(Requirement)
Copy the listing lines from the one with "Given: Click the spin" to the one with "Action: pos(34,286)", reproducing them without any change.
========
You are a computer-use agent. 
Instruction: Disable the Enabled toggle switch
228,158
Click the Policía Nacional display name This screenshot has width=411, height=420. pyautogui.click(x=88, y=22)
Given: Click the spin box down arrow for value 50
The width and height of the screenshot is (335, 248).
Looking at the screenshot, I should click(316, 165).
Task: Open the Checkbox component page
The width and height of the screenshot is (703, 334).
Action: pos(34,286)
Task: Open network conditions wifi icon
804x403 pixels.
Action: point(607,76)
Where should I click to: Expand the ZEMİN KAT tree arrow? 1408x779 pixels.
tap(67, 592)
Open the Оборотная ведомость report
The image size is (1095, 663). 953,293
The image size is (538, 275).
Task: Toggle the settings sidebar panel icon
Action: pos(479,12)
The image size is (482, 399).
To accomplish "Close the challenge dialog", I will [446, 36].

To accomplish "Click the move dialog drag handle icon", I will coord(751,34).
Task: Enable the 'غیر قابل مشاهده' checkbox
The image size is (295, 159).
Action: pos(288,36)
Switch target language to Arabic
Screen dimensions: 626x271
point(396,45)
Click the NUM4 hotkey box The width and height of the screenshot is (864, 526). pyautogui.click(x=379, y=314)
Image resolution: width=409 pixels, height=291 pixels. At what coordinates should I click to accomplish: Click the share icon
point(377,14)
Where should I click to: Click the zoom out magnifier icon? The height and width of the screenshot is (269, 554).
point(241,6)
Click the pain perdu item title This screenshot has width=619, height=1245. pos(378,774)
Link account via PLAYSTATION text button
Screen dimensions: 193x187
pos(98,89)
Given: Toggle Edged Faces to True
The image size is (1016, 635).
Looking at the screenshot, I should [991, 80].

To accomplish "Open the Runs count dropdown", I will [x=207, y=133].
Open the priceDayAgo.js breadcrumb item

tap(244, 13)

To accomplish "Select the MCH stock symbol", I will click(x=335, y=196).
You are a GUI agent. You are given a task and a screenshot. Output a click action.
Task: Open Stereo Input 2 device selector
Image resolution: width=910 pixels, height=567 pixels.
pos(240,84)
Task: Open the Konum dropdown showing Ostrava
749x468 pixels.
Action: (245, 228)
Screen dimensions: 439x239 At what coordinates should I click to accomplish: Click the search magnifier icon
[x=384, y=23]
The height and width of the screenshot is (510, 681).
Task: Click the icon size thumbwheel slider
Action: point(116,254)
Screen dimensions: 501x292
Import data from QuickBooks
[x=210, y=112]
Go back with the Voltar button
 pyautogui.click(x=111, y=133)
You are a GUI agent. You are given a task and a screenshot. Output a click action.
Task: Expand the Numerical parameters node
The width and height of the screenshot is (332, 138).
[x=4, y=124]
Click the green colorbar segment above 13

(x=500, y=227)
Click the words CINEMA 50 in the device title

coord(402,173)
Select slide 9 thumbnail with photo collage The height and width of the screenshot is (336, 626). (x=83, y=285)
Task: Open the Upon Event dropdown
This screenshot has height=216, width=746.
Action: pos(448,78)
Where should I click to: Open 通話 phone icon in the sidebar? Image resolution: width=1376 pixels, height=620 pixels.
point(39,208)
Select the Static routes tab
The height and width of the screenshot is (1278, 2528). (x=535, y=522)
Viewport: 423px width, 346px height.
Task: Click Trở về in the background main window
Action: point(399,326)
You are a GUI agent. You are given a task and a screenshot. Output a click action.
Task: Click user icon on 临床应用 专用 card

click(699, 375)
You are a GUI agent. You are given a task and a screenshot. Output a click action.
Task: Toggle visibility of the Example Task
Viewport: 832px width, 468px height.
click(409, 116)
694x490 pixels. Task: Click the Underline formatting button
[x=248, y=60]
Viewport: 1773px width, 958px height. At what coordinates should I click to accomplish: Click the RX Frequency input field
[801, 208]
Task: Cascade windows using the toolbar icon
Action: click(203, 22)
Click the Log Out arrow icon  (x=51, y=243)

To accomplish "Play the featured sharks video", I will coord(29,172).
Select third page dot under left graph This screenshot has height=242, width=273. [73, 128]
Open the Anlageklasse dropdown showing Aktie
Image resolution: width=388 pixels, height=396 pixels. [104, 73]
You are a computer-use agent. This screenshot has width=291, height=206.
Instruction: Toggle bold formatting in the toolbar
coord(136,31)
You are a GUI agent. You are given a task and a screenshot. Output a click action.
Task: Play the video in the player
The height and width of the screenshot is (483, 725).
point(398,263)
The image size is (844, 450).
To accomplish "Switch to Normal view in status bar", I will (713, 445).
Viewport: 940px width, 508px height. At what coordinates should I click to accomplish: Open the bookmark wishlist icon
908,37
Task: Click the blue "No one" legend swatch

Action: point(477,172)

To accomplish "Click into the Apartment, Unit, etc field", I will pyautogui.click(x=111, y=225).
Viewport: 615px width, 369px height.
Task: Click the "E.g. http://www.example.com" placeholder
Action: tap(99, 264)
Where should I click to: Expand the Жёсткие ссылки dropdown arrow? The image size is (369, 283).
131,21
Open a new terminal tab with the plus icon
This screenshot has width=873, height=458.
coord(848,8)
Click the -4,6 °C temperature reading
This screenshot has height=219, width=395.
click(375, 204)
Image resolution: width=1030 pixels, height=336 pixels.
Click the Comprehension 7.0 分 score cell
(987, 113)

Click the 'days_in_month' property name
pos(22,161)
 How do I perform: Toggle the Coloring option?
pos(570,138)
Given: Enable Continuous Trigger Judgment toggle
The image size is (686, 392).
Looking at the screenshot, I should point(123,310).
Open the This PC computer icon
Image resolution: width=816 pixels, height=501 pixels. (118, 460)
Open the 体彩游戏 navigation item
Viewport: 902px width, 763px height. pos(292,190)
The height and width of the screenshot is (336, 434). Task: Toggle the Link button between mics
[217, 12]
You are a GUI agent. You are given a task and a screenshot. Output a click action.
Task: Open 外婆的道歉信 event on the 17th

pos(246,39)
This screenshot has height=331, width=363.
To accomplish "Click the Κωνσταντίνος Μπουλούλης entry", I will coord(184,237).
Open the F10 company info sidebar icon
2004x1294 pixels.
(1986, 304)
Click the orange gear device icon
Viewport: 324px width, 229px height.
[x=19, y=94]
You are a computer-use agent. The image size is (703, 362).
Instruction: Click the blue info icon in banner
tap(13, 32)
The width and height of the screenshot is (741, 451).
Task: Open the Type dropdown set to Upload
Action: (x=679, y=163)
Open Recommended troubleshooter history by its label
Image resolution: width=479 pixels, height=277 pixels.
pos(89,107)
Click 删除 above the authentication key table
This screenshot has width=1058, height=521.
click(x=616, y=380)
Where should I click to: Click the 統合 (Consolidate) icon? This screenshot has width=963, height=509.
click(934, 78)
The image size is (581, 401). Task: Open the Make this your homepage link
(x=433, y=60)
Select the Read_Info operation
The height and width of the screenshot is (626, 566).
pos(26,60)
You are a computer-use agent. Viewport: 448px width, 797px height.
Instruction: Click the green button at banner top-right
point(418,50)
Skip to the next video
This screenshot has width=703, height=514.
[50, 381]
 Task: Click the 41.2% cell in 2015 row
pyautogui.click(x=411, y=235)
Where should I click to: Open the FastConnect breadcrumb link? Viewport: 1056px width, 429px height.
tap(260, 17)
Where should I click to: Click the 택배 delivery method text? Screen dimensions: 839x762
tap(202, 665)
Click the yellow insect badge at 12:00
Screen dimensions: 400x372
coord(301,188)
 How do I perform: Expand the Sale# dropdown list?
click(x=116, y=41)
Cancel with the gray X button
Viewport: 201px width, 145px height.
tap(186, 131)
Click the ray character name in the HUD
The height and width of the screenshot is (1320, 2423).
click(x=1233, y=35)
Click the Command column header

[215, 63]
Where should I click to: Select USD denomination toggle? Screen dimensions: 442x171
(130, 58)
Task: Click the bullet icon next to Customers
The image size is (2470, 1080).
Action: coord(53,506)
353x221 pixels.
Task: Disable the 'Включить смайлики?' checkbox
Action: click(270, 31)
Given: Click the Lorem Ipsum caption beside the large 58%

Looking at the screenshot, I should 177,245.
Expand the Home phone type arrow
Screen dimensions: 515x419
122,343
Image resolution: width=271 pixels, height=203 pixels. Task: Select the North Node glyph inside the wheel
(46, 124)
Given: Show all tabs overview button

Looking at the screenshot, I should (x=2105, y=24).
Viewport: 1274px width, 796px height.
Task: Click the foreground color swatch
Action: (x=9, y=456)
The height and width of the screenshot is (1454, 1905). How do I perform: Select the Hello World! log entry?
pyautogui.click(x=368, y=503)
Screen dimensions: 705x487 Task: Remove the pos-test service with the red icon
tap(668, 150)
========
(Task output)
Given: Click the spin box down arrow for value 50
The width and height of the screenshot is (335, 248).
Looking at the screenshot, I should click(316, 165).
Task: Open the Checkbox component page
The width and height of the screenshot is (703, 334).
Action: pos(34,286)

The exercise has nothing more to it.